Valentina laughed, and ketchup dripped onto her scarf.

“Then of course there’s the third,” Alik went on, wiping the ketchup off. “Start with the first two. These are the best sandwiches in America. That’s right, this eating-place is almost a hundred years old. Edgar Allan Poe came here—Jack London, O. Henry, they all bought sandwiches at this place for a dime. Americans don’t know these writers, by the way. Well, maybe they teach Poe in school. But if the owner here had read just one of them, he’d hang his portrait on the wall. That’s our American misfortune, our sandwiches are fine but there’s not enough culture. Although you can bet that the grandson of the first Katz graduated from Harvard—I don’t mean Adam but the first owner—and that his grandson studied in Paris at the
Sorbonne and probably took part in the student revolution of 1968 …”

Valentina didn’t have the courage to ask which revolution he had in mind, but Alik put his sandwich down and went on: “The gherkins are pickled in the barrel, you don’t find ones like these anywhere else. They pickle them themselves. To be honest, I like them softer and more shrivelled, but they aren’t bad, at least they don’t use vinegar. This is a stunning city, it’s got everything. The city of cities, the Tower of Babel! But it’s worth it, my God it’s worth it!” He seemed not to be speaking to her, but arguing with someone who wasn’t there.

“But it’s so dirty and depressing and there are so many black people here,” Valentina said softly.

“You come from Russia, and you think America’s dirty?

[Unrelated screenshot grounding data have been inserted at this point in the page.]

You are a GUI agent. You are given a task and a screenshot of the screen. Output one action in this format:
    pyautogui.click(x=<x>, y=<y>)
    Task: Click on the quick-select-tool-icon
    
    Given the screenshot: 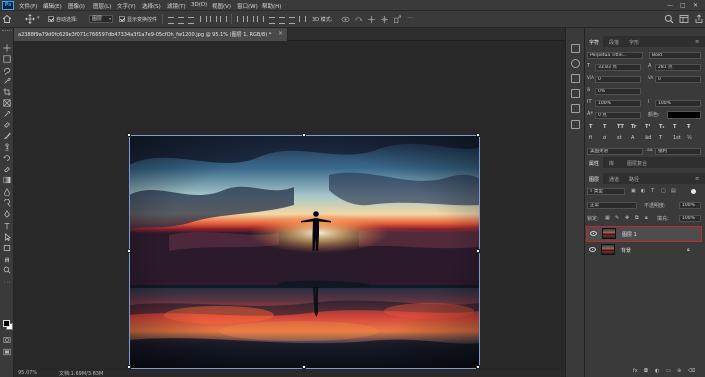 What is the action you would take?
    pyautogui.click(x=7, y=81)
    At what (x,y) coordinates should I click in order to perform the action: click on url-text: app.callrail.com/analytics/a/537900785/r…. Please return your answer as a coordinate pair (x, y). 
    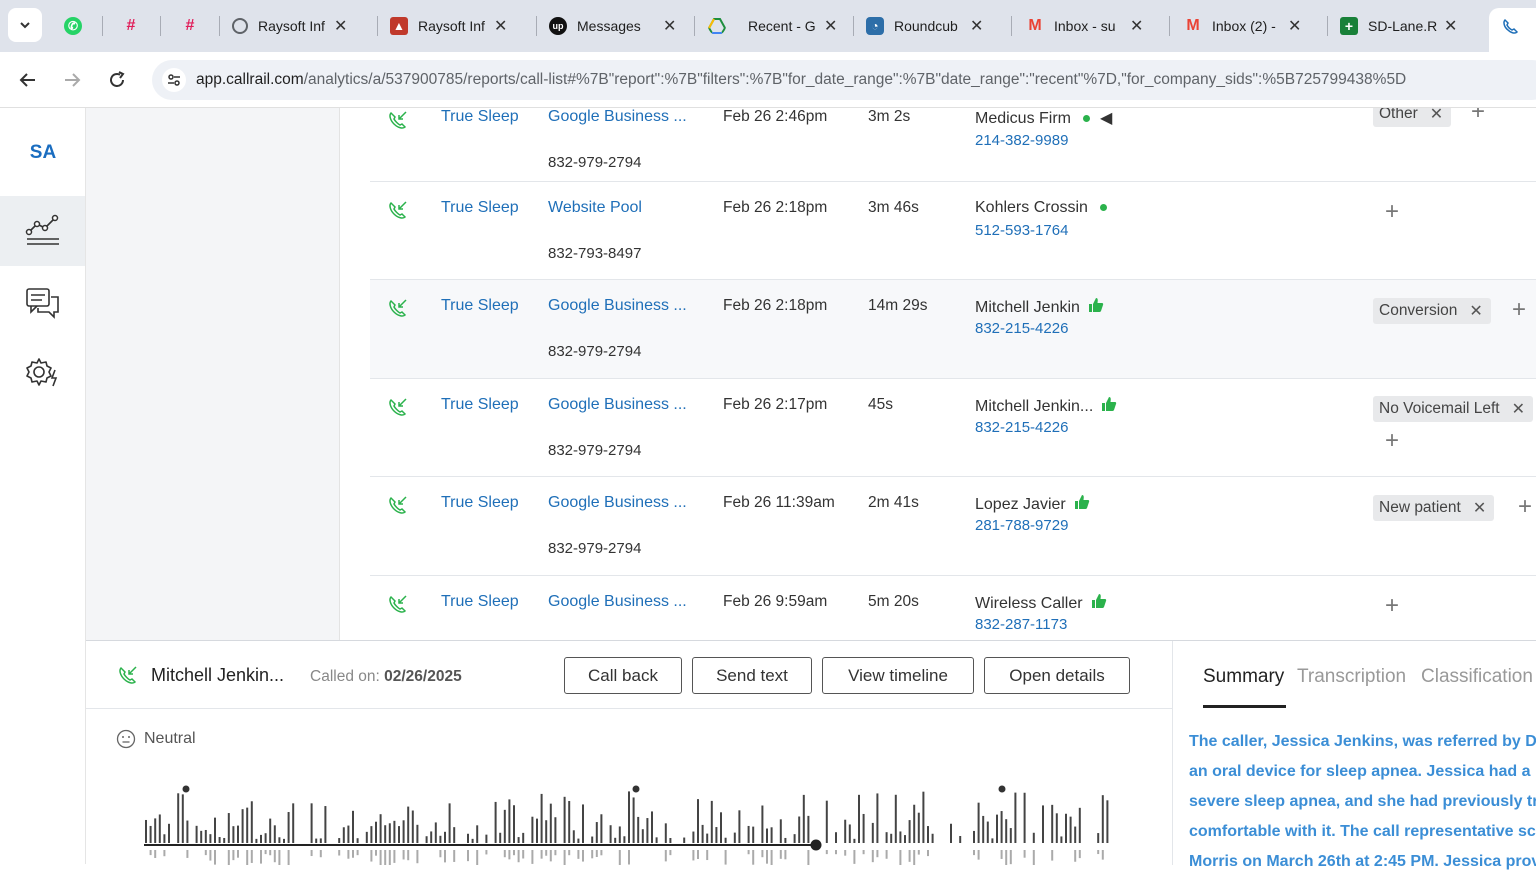
    Looking at the image, I should click on (801, 80).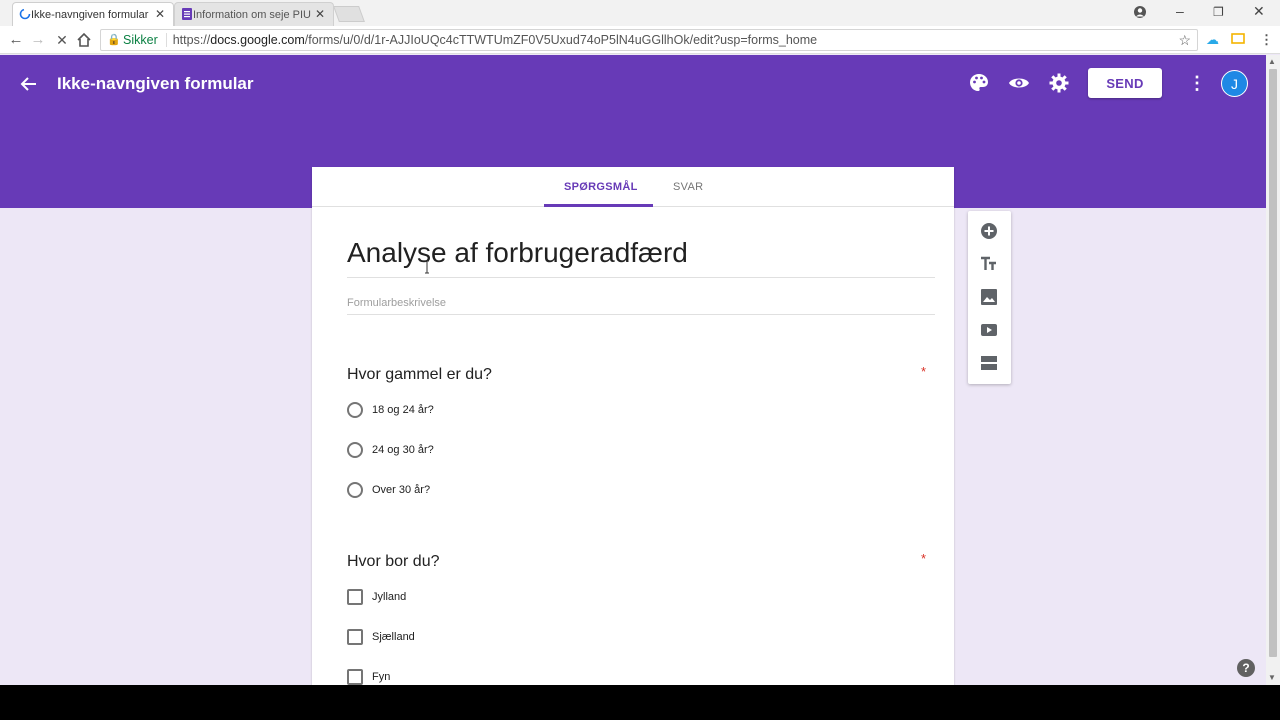  Describe the element at coordinates (394, 637) in the screenshot. I see `option-label: Sjælland` at that location.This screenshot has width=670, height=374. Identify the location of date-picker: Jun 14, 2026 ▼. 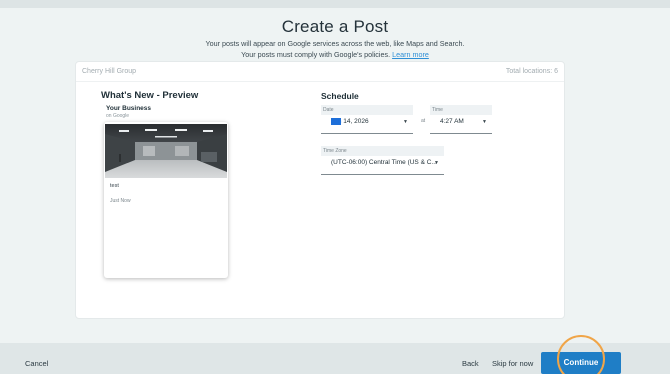
(367, 124). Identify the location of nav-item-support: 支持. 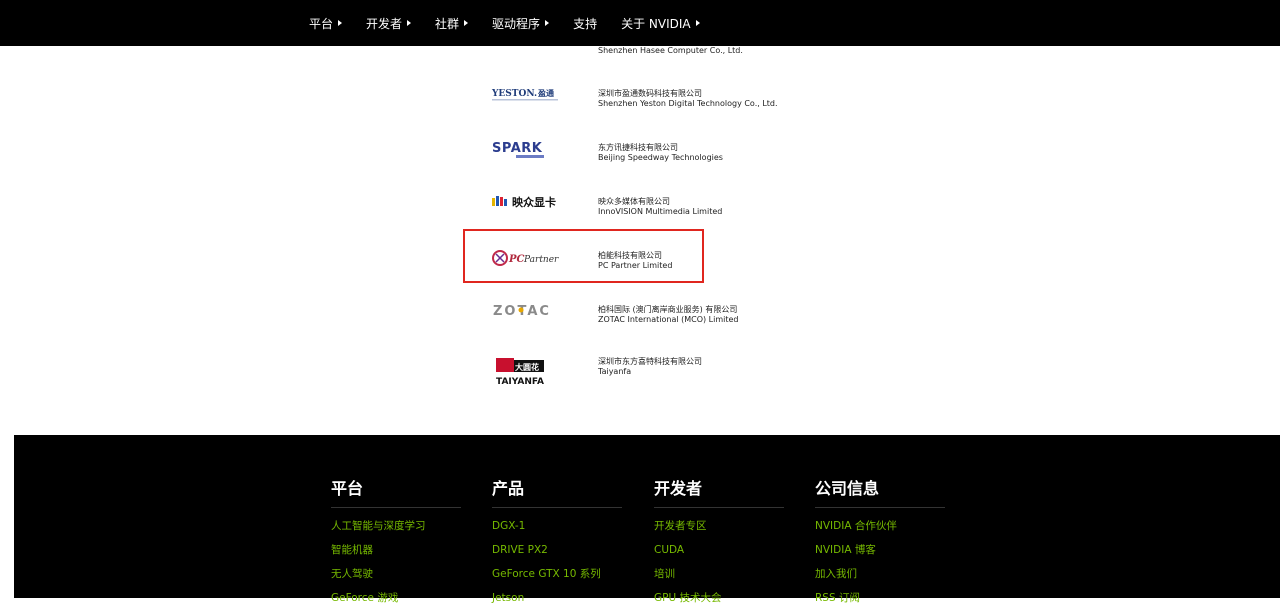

That’s a good one! And the black people, they’re New York’s finest decoration! You don’t like music? What’s America without music! And it’s black music, black music!” He was hurt and angry. “You know nothing at all about it, so you’d better shut up!”

They finished eating and went outside. At the door of the café he asked, “Where are you going?”

“To Washington Square, I’m doing classes there.”

“English?”

She nodded. “Advanced.”

“I’ll walk you there. I live just a few blocks away. Go up to Astor Place and turn the corner,” he waved an arm, “that’s where the punks hang out. They’re amazing, all in black leather and way-out metal. American punks have nothing in common with the English ones, and their music is something else too. Near the square is the old Ukrainian quarter—it’s not that interesting. Oh, and there’s an amazing Irish pub, a real one. They don’t even let women in. Well, they probably do
now, but there are no ladies’ toilets, only urinals. This isn’t a city, it’s a huge living street theatre. For years I haven’t been able to tear myself away from it.”

They walked through the Bowery. He stopped her by one of the grey, gloomy buildings which seemed to fill this neighbourhood. “Look, that’s CBGB, the most important place for music in the world. In a hundred years people will hoard scraps of plaster from these walls in gold boxes. I mean it. A new culture is being born here. The Knitting Factory is the same. Geniuses play here every night.”

A skinny black boy in a pink-and-white coat jumped out of a peeling doorway. Alik greeted him.